The vulnerability CVE-2025-53574 affects ptibogxiv Doliconnect through version 9.3.2 and is classified as a reflected cross-site scripting (XSS) flaw. It occurs due to improper neutralization of input during the generation of web pages, which can allow attackers to inject malicious scripts that execute in the victim's browser session. The CVSS 3.1 base score is 7.1, reflecting network attack vector, low attack complexity, no privileges required, user interaction required, scope change, and impacts on confidentiality, integrity, and availability. No patch or vendor advisory is currently available to confirm remediation status.

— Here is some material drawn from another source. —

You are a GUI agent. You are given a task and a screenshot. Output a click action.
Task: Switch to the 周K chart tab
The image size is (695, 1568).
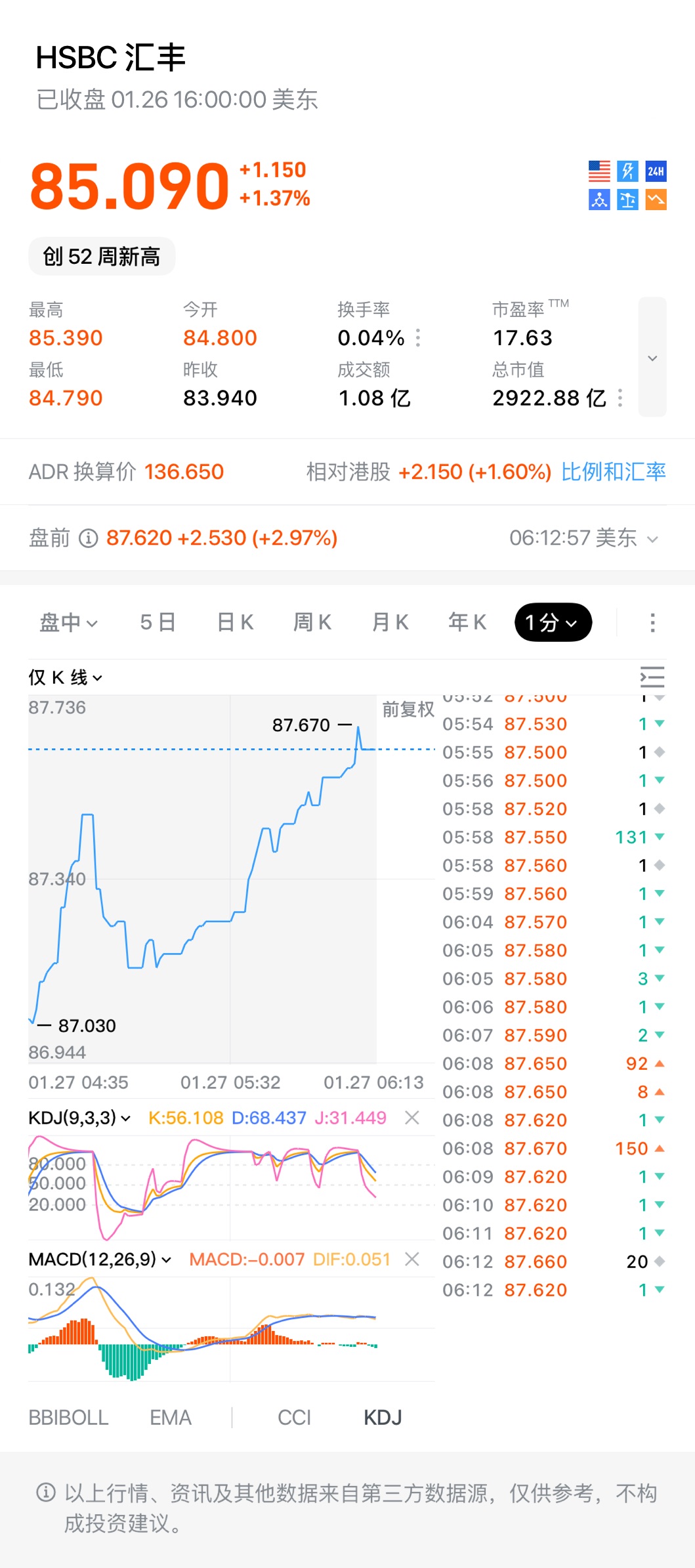tap(312, 622)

Successful exploitation of this vulnerability could allow an attacker to execute arbitrary scripts in the context of the victim's browser, potentially leading to information disclosure, session hijacking, or other impacts on confidentiality, integrity, and availability. The CVSS vector indicates that the attack can be performed remotely without privileges but requires user interaction. There are no known exploits in the wild at this time.

Patch status is not yet confirmed — check the vendor advisory for current remediation guidance. Until an official fix is available, users and administrators should exercise caution with untrusted input and consider implementing web application firewall (WAF) rules to detect and block reflected XSS attempts. Monitor vendor channels for updates regarding patches or official mitigations.